30 de junio de 2012

no os peguéis


Yo tuve un profesor con nombre de flor que decía que la historia de la humanidad es la historia del derecho. Tardé años en entenderlo, pero creo que ya. El derecho, una creación intelectual pasmosa con la que el hombre se autolimita, más que nada, el reparto y administración de las hostias.

Enki Bilal es un serbio que hace cómics, y en uno de ellos, futurista, oscuro, alumbró un deporte en que los rivales se medían alternativamente los raciocinios y las hostias que decíamos, boxeando un rato y jugando al ajedrez otro rato, y vuelta al ring, y vuelta al tablero, y así hasta que uno le explotaba la cabeza al otro, bien con un gancho o bien con un gambito de dama.

Enki debería haber supuesto que su fantasía sería llevada a la realidad por unos audaces aspirantes a hombre perfecto. Deberías haberlo supuesto, Enki.

Los audaces, entonces, le pusieron nombre al deporte nuevo, inventaron un reglamento y fundaron federaciones y cosas. Y allá que se fueron a calentarse las orejas y hacerse luego diagonales de alfil, como si fuera la cosa más normal. Y está bien. Porque nos creímos de niños aquellas historias en las que el tipo bruto era tangado fácilmente por el listo, que se zafaba de una merecida hostia, de las que decíamos, y nos ilustraba así, en connivencia con nuestros timoratos profesores, eso de que más vale seso que fortaleza. De ahí a dejar de correr por el patio y de subirse a los árboles, hay nada. Y después uno se despierta un día y es juan manuel de prada, o así. Y no ganamos para arcadas.

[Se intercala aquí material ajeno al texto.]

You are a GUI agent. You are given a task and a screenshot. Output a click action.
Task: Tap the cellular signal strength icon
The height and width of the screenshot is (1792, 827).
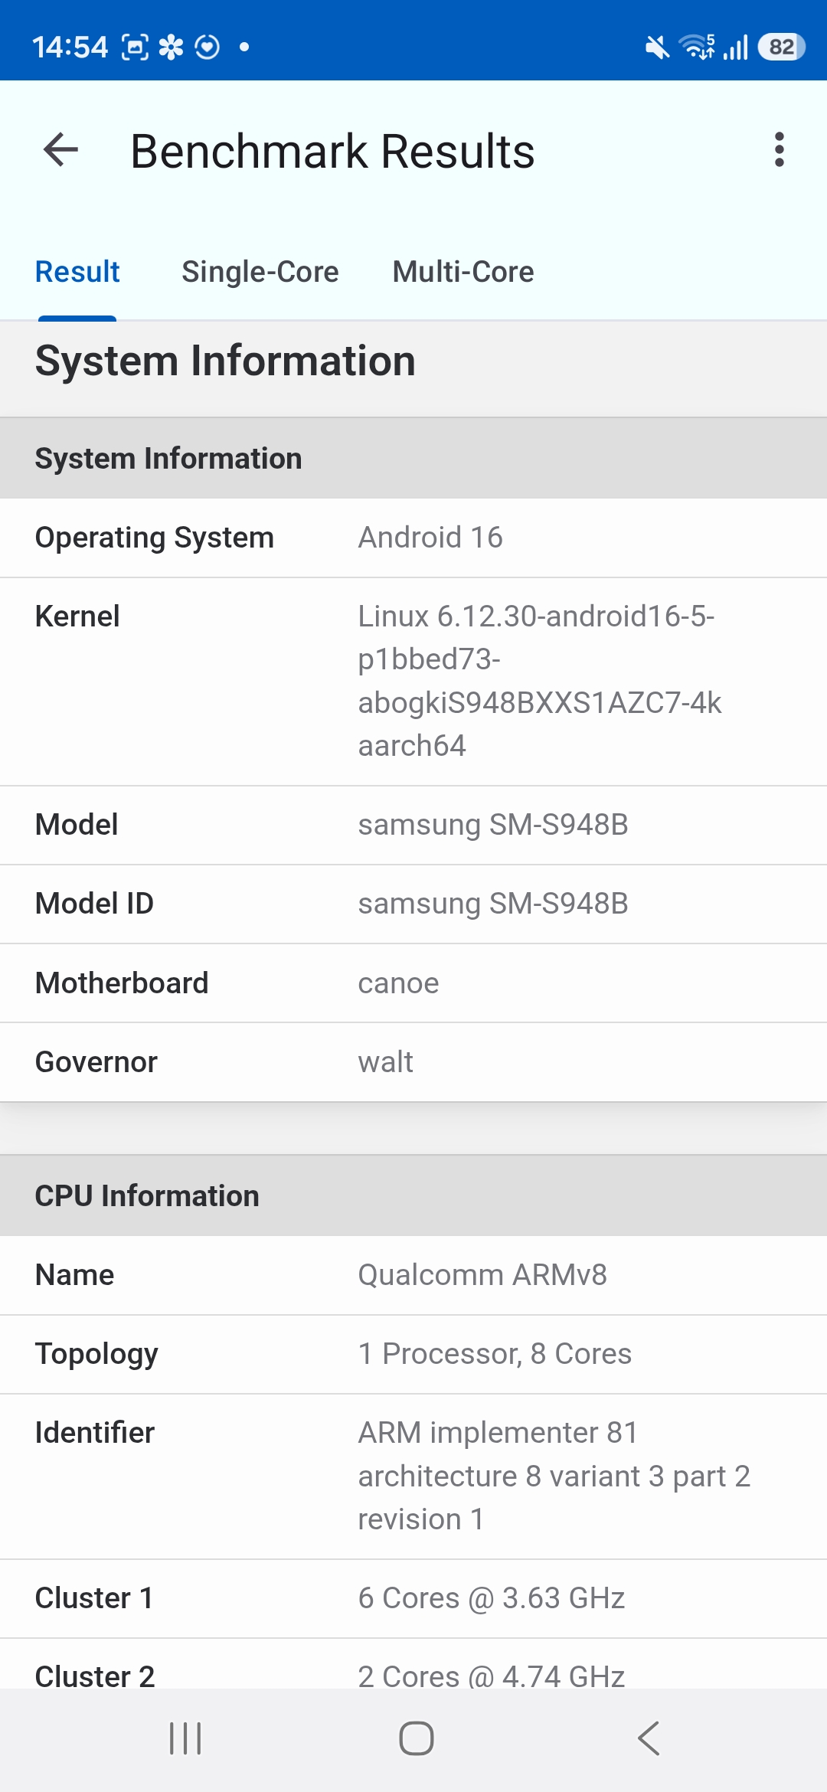point(736,47)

Pero a lo que íbamos, Enki, es que en el chessboxing parece ser que siempre se acaba antes la partida de chess que el combate de boxing, prevaleciendo entonces el kasparovismo. Y eso está mal porque tiene truco. Aquí hemos llegado a la conclusión de que si se trata de medir bien las cosas, la fuerza como es y la agudeza mental como es, la primera no se debe limitar ni amortiguar como no se amortigua la segunda. O sea que fuera guantes. Que tampoco hay protectores de espuma contra la mayor capacidad discurriente, y es pelea más cruenta a veces.

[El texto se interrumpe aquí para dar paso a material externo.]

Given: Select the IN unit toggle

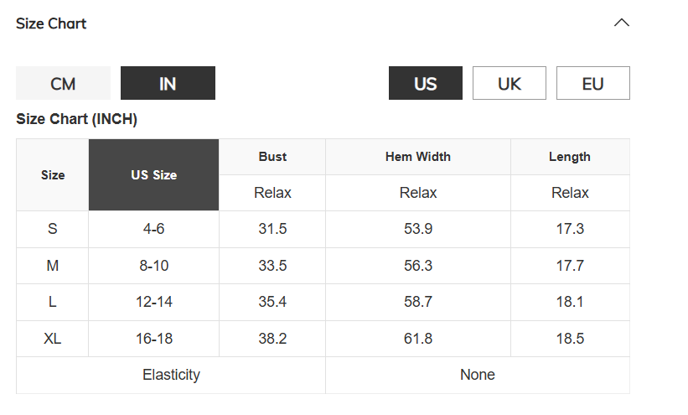Looking at the screenshot, I should coord(168,83).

Sin embargo a todos nos parece natural. Tanto que a Enki, incluso en su imaginación, se le escapó esa corrección ya antigua: al cuerpo fuerte hay que lastrarlo de antemano, por la cosa de la peligrosidad. Pero la mente fuerte tiene derecho a todo. Mal. En esa curva de la ética, en ese desvío de los siglos, se han ido multiplicando las defensas legales contra la amenaza de la fuerza y el poderío físicos, pero nunca la ley ha podido inmovilizar una inteligencia grande y torcida, y hasta culturalmente se nos ha ido presentando a un tipo astuto como ser humano preferible a otro cargado de músculos, haciéndose burla y escarnio de los titanes, lo que viene a ser de la naturaleza misma.

Por ese camino estrecho se acaba arribando, triunfalmente, al cliché incontrovertible de la violencia física como lo peor de lo peor en que un mortal puede caer. Pero no lo es. Y ahora es cuando nos llaman frívolos y ligeros de cascos.

No lo es. Es sólo la más visible de las putadas, la más fotogénica, la única que da para sacar estadísticas del daño que nos hacemos los unos a los otros, a base de contar costurones y defenestrajes. Así ya podemos deducir anualmente si somos más violentos o menos, y con este y otros recuentos importantísimos captar fácilmente el signo de los tiempos, para concluir, sin dificultad, que el mundo es una caca y una vergüenza. Prestigiosa, profunda, respetada conclusión.

Cuando lo que importa de verdad es saber si somos cada vez más idiotas, y entonces vamos mal, o menos. Y entonces vamos bien.